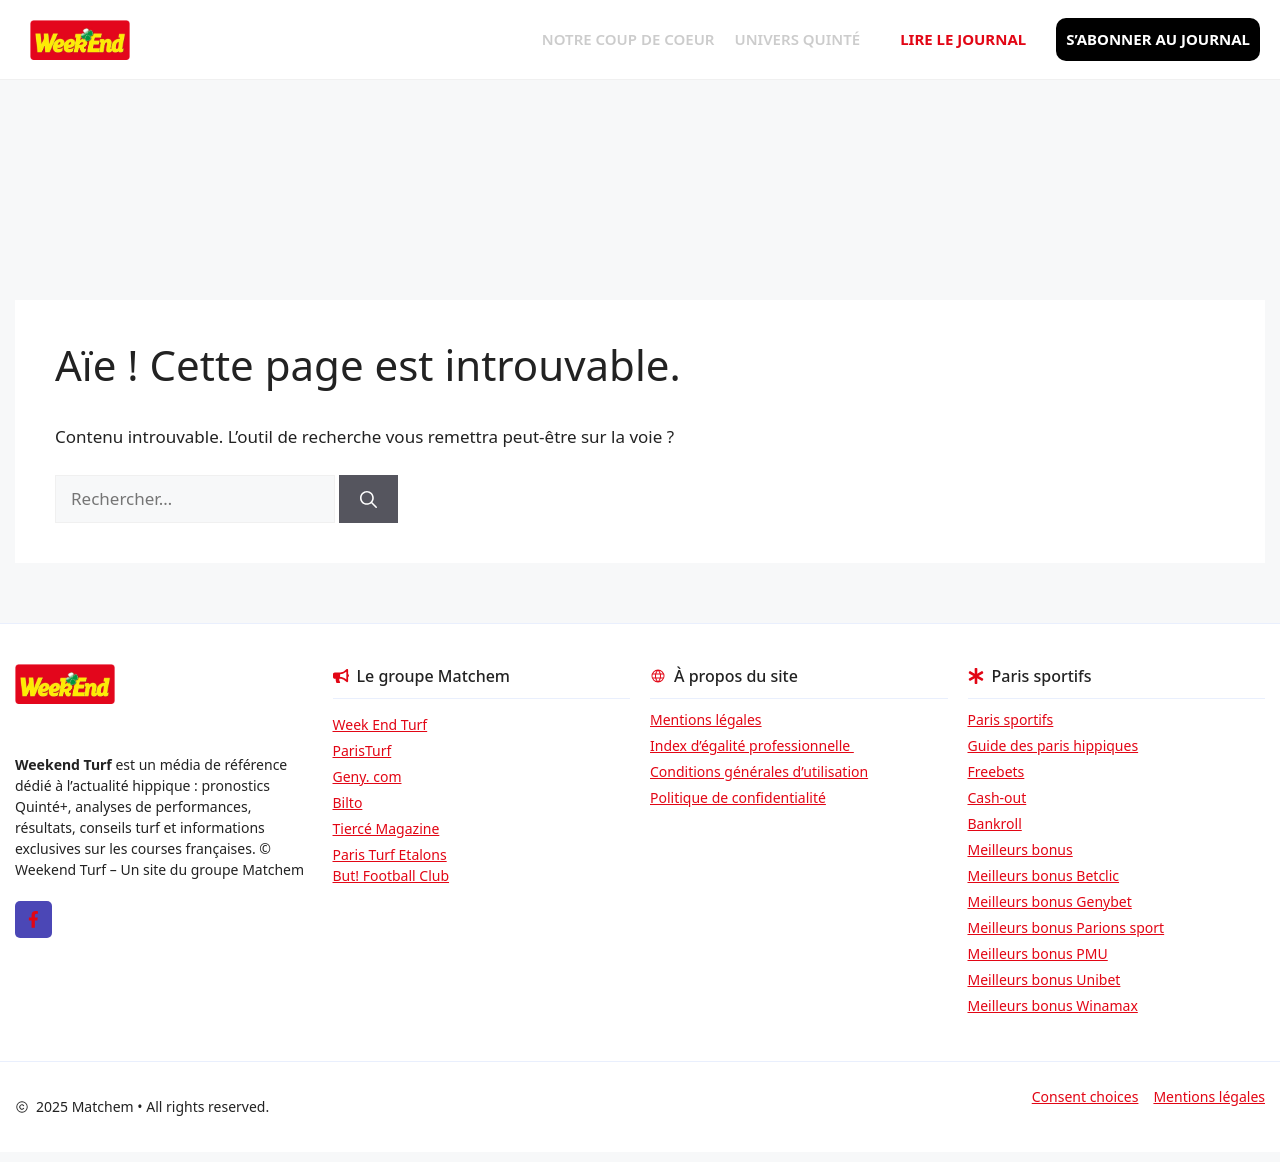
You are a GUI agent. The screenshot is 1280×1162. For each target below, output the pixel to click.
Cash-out (997, 797)
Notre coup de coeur (628, 39)
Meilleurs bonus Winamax (1053, 1005)
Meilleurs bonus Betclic (1044, 875)
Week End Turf (380, 724)
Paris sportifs (1011, 719)
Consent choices (1085, 1096)
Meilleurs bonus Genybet (1050, 901)
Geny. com (367, 776)
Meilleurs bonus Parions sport (1066, 927)
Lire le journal (963, 39)
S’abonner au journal (1158, 39)
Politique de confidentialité (738, 797)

____________

Aim
Rewrite the material from the line containing "Lire le journal (963, 39)" through the end of the material, keeping every line's wording and adding 131 to each coordinate in the answers.

Solution
Lire le journal (1094, 170)
S’abonner au journal (1289, 170)
Politique de confidentialité (869, 928)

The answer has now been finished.